___ Records to process
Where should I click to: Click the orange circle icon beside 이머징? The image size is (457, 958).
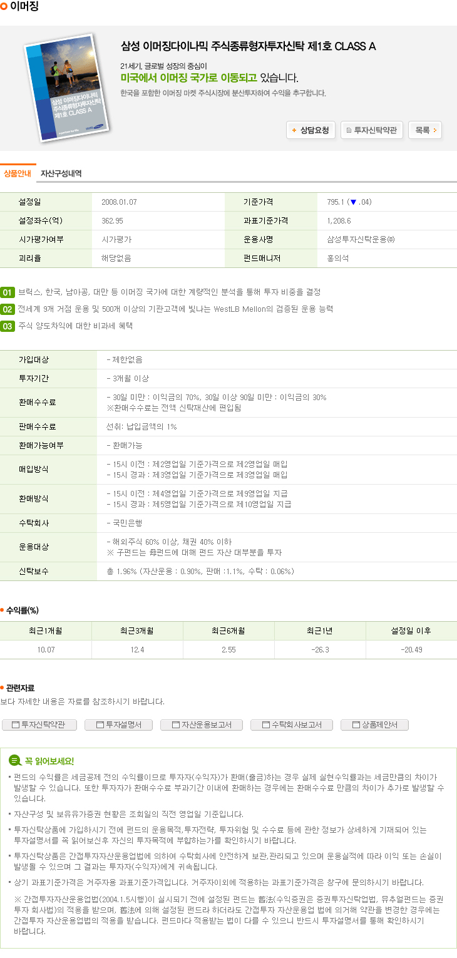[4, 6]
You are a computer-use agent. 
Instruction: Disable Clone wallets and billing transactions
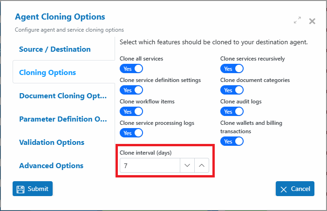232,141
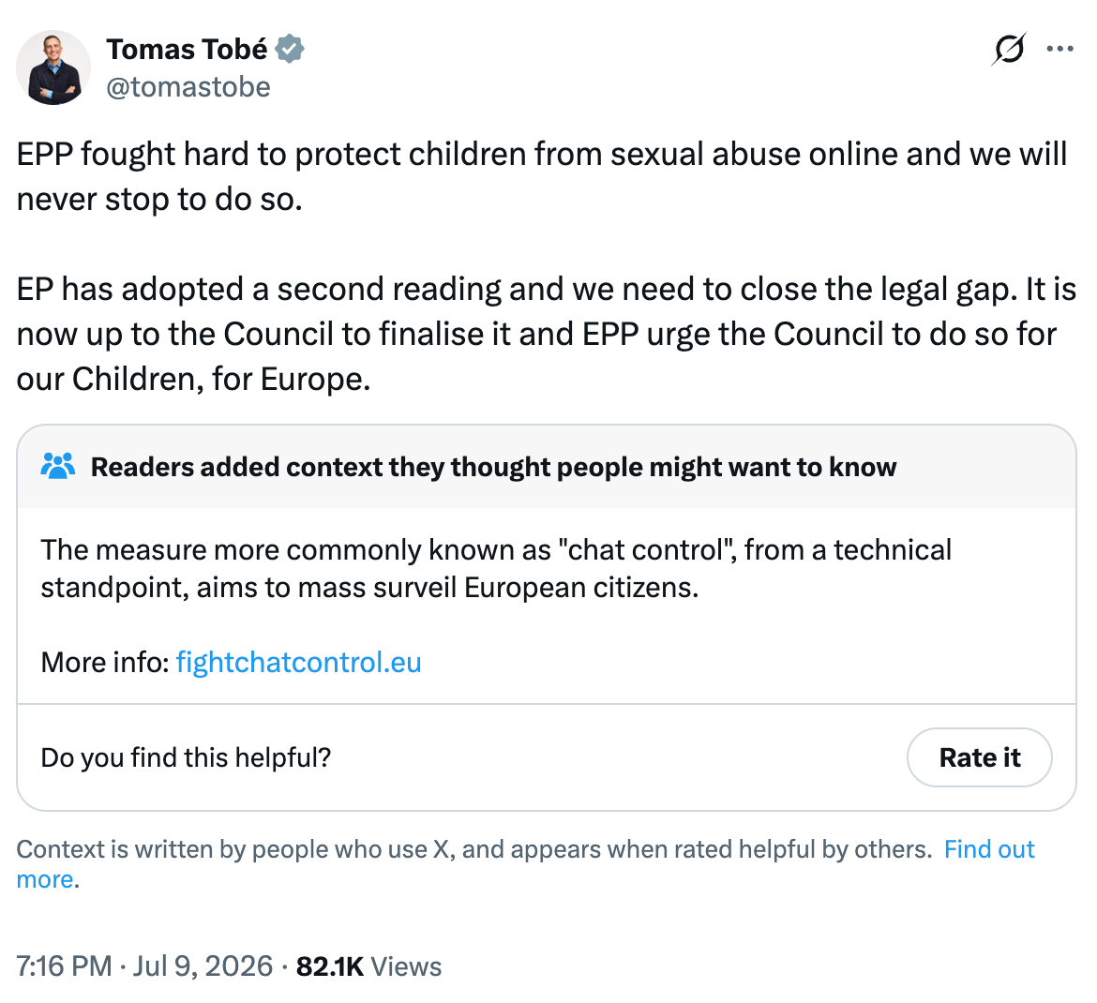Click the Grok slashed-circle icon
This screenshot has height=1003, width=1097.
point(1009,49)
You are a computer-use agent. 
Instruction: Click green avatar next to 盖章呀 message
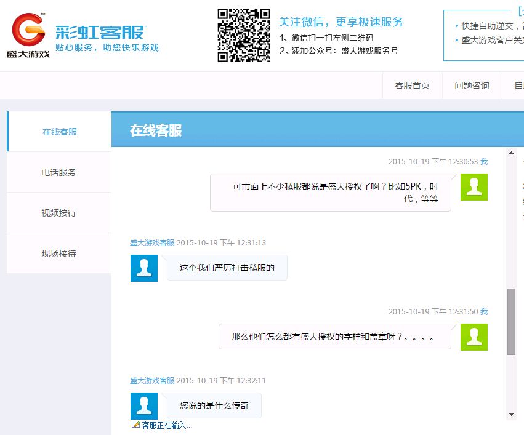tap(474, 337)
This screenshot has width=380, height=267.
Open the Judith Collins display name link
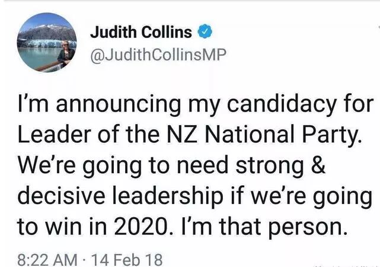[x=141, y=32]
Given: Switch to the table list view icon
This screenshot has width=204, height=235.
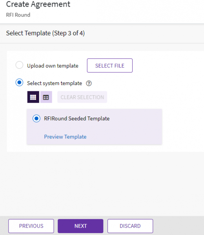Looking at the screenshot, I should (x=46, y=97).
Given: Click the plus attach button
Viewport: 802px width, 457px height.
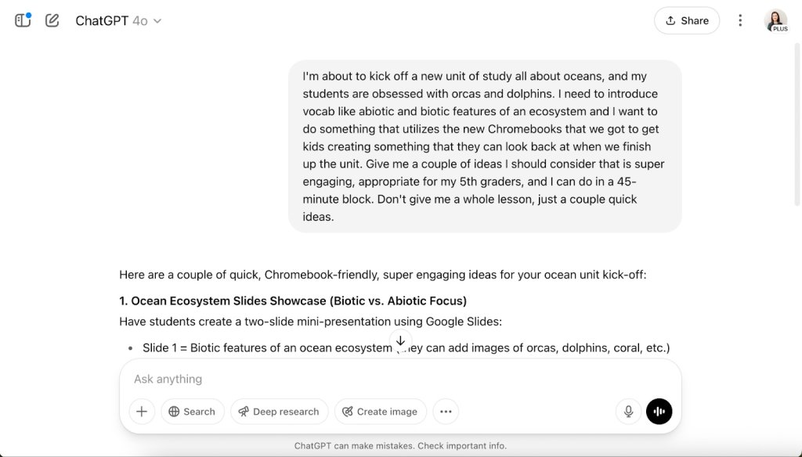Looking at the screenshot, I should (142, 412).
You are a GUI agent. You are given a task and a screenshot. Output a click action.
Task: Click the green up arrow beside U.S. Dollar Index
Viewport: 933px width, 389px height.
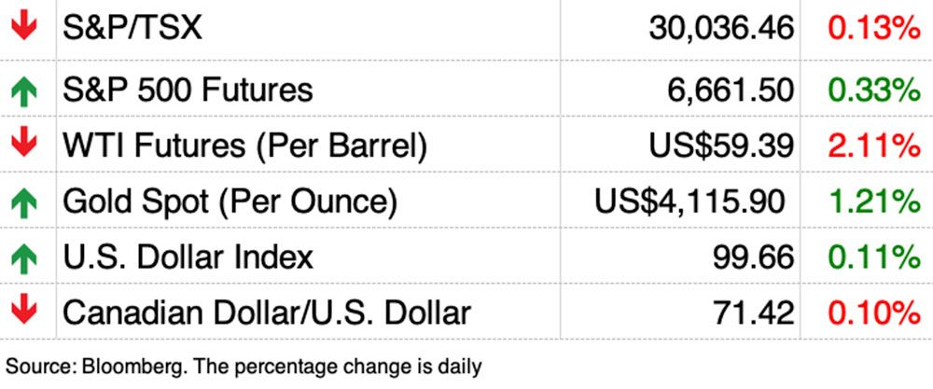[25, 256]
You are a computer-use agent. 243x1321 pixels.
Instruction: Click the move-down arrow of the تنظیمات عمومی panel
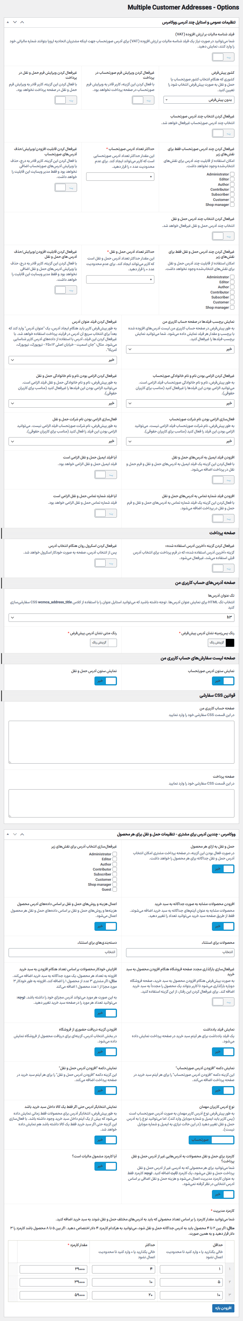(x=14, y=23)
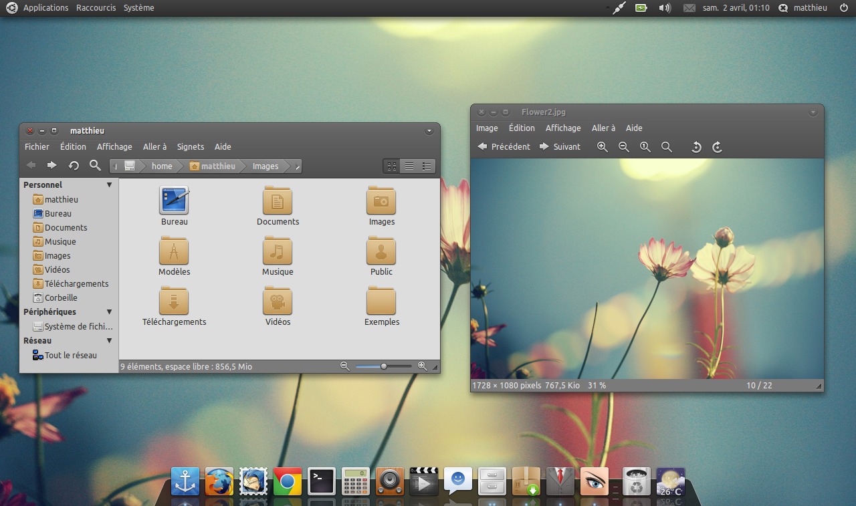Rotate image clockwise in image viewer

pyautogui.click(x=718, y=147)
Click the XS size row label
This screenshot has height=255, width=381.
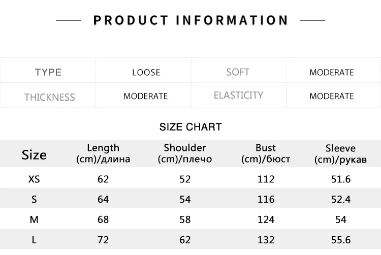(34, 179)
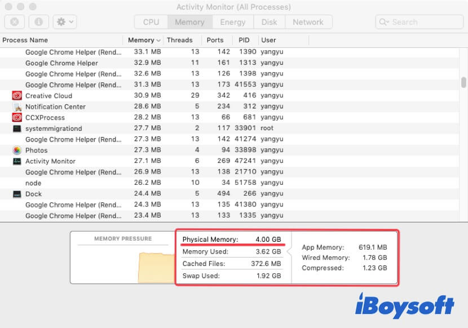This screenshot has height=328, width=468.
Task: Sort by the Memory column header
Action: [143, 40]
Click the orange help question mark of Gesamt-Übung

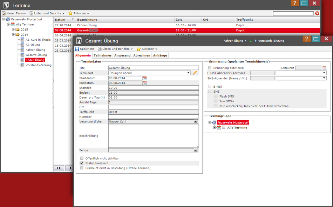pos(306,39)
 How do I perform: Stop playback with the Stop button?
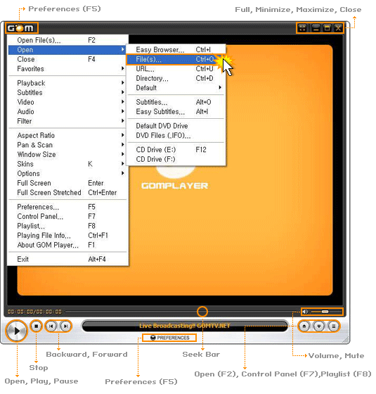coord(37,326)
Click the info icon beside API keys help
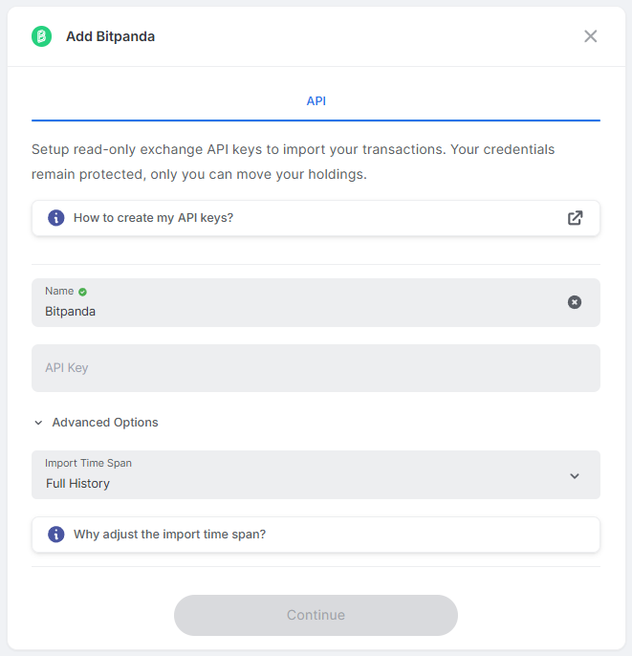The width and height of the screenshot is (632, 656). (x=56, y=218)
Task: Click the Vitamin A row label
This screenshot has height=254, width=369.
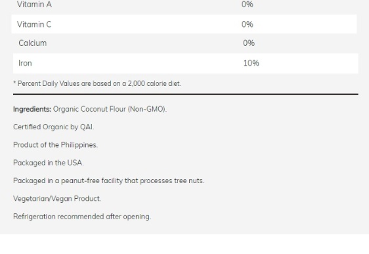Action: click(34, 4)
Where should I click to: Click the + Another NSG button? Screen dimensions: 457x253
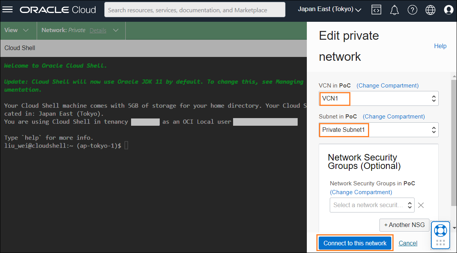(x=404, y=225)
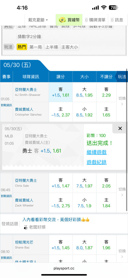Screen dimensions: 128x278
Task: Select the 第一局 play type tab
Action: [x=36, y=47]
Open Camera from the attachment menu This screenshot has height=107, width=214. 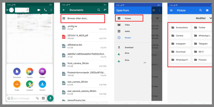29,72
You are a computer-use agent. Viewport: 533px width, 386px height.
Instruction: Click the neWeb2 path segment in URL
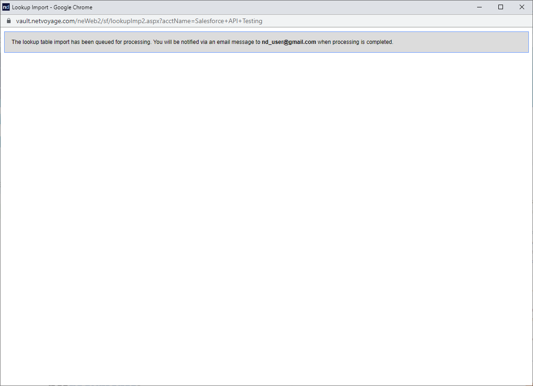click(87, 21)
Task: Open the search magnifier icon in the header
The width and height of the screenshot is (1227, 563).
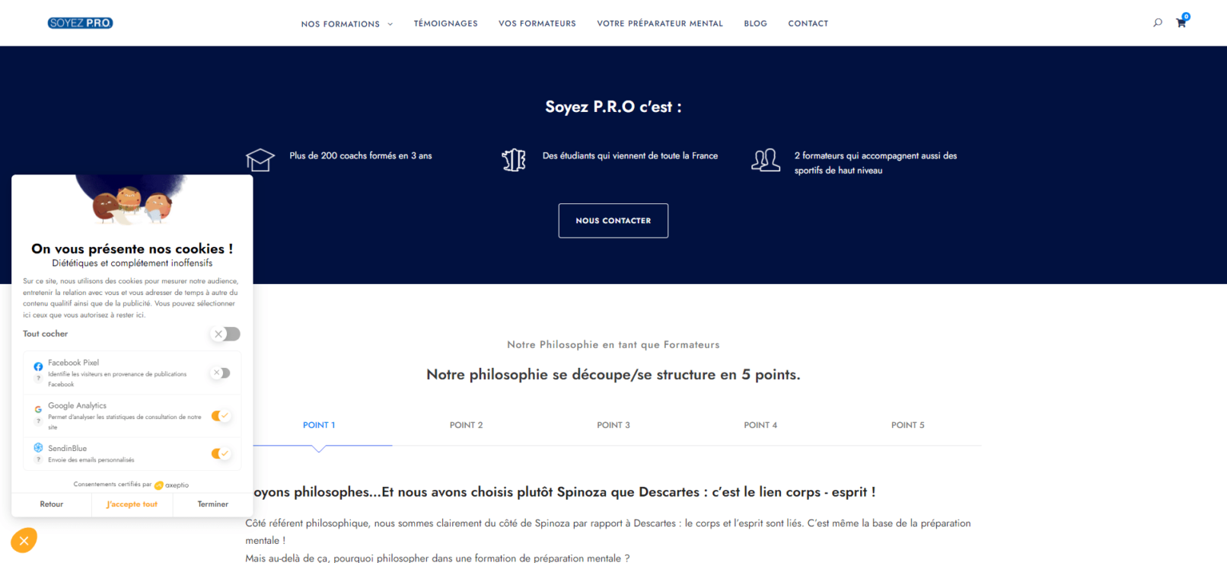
______
Work required =>
Provide the number of lines in the entries above on which the string "computer" is found, and no other text.

Answer space =>
4